We identified eruption precursors in the Whakaari tremor data using systematic time series feature engineering techniques developed for anomaly detection in industrial steel casting29. First, we sliced the tremor data into 48-h windows that overlapped by 36 h. Second, for each window, we computed 706 features of the 48-h time series, e.g., mean and standard deviation, slope and standard error of a linear regressor, and Fourier coefficients30. Third, we assigned each window a binary label indicating whether an eruption did (1) or did not (0) occur in the 48 h following the window (Fig. 1c).

Next, we searched for features whose values clearly indicated an association with imminent eruption: these are the precursors. This was done by applying a statistical test to the distribution of each feature (over all windows) and identifying those features whose values tagged with a 1 were significantly different to those tagged 0 (see “Methods” for details). Notable features included the Fourier coefficient for 40-min periodicity in RSAM, which had a large value before four out of five eruptive periods (Fig. 1d), as did RSAM maximum value and 4-h periodicity (Fig. 1e, f). In contrast, the gradient of a linear regressor fitted to 1/RSAM (Fig. 1g) was less remarkable. This parameter is used to extrapolate eruption onset in FFM21 but needs to be complemented by other indicators of eruption imminence to be useful. We ranked features by p value and computed a Benjamini–Yekutieli correction31 to check for excessive false discovery (Supplementary Fig. 1).

Finally, we formulated the precursor-eruption relationship as a classification problem. We trained a decision tree to classify significant features by value as eruption-imminent or no-eruption. Decision trees have simple branching structures that evolve to optimally partition 0 and 1 labels according to their corresponding feature values. We used these models because they can accommodate dissimilar looking eruptions (from a precursor/feature sense) on separate branches. Our dataset contained many more 0’s than 1’s, hence, before training the model, we balanced it by randomly discarding some no-eruption windows. This discard step is arbitrary and so we repeated it 100 times to generate and ensemble of 100 different decision trees. This bagging approach implements a random forest specialized on eruptive windows, and the ensemble mean prediction is used to issue alerts.
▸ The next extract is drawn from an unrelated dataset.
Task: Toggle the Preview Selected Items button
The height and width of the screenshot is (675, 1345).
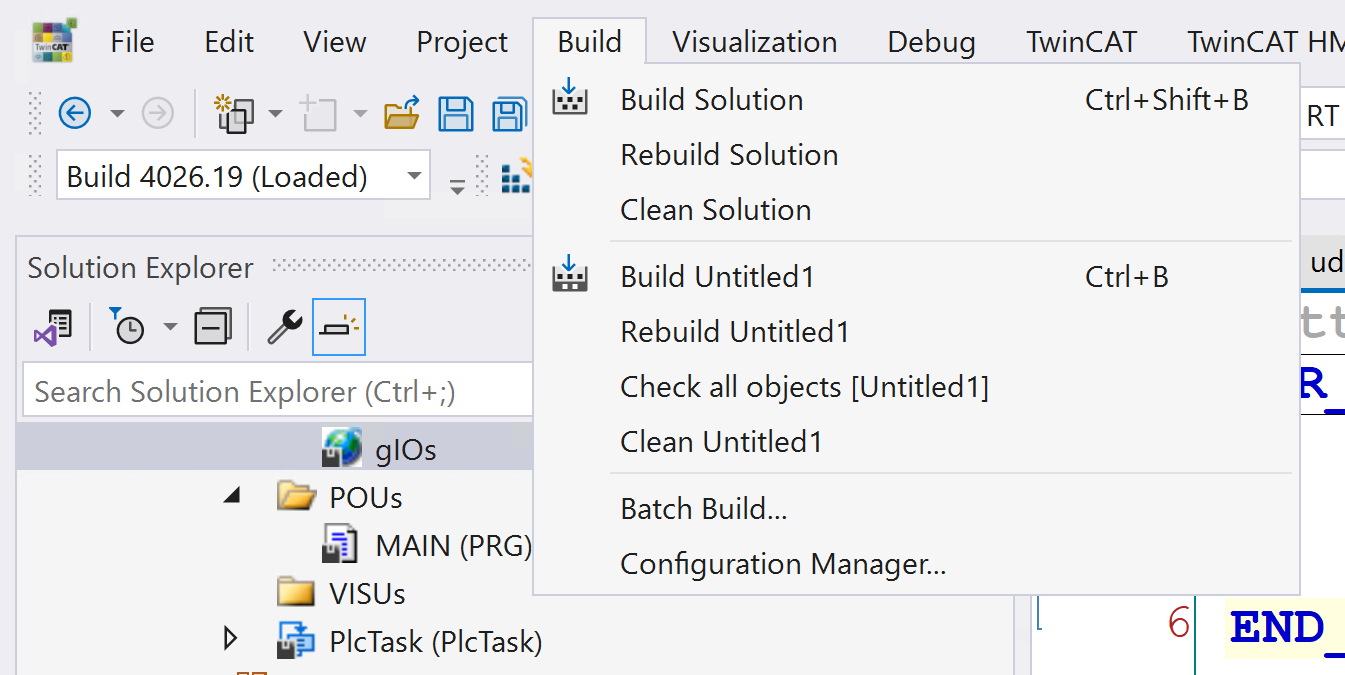Action: coord(339,327)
Forecasting Whakaari eruptions

When operating, our forecaster computes time series features from the previous 48 hours of tremor data and passes these to the random forest. This yields 100 predictions of whether an eruption will occur (1) or not (0) in the next 48 hours. Our forecast model updates every ten minutes. The forecast is passed to a decision model that determines whether an alert should be issued. Here, we issue an alert if the ensemble mean exceeds a threshold, and then rescind it when it stays below the threshold for 48 hours. If no eruption occurs during the alert, then it is a false positive (FP). If an eruption occurs without an alert issued, it is a false negative. These errors trade-off against each other: as the alert threshold is reduced, we are less likely to miss future eruptions but at a cost of more FPs (Fig. 2a). Not all alerts will contain eruptions, so the true positive (TP) rate is an estimate for the probability that an eruption will occur during an alert. This is an important figure for public communication.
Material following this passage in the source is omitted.